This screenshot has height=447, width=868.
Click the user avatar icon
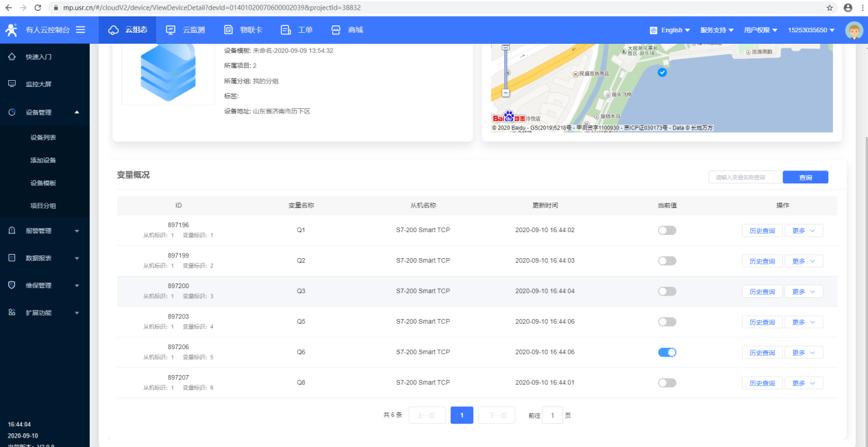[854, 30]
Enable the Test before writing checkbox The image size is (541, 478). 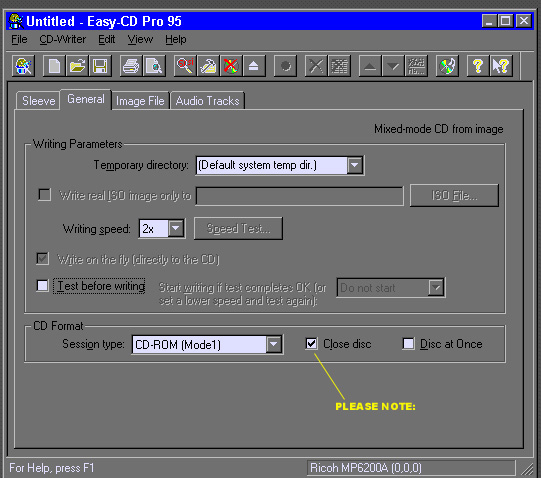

...

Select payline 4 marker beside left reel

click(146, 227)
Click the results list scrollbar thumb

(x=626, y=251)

→ TASK OBJECTIVE
Leave out every picture, and copy exactly the lines above starting at the one holding "This screenshot has height=447, width=868." and ending at the one holding "Enable the Test", no more and no less.

→ TASK RESULT
This screenshot has height=447, width=868.
Click the user avatar icon
[854, 30]
Enable the Test before writing checkbox The image size is (541, 478). 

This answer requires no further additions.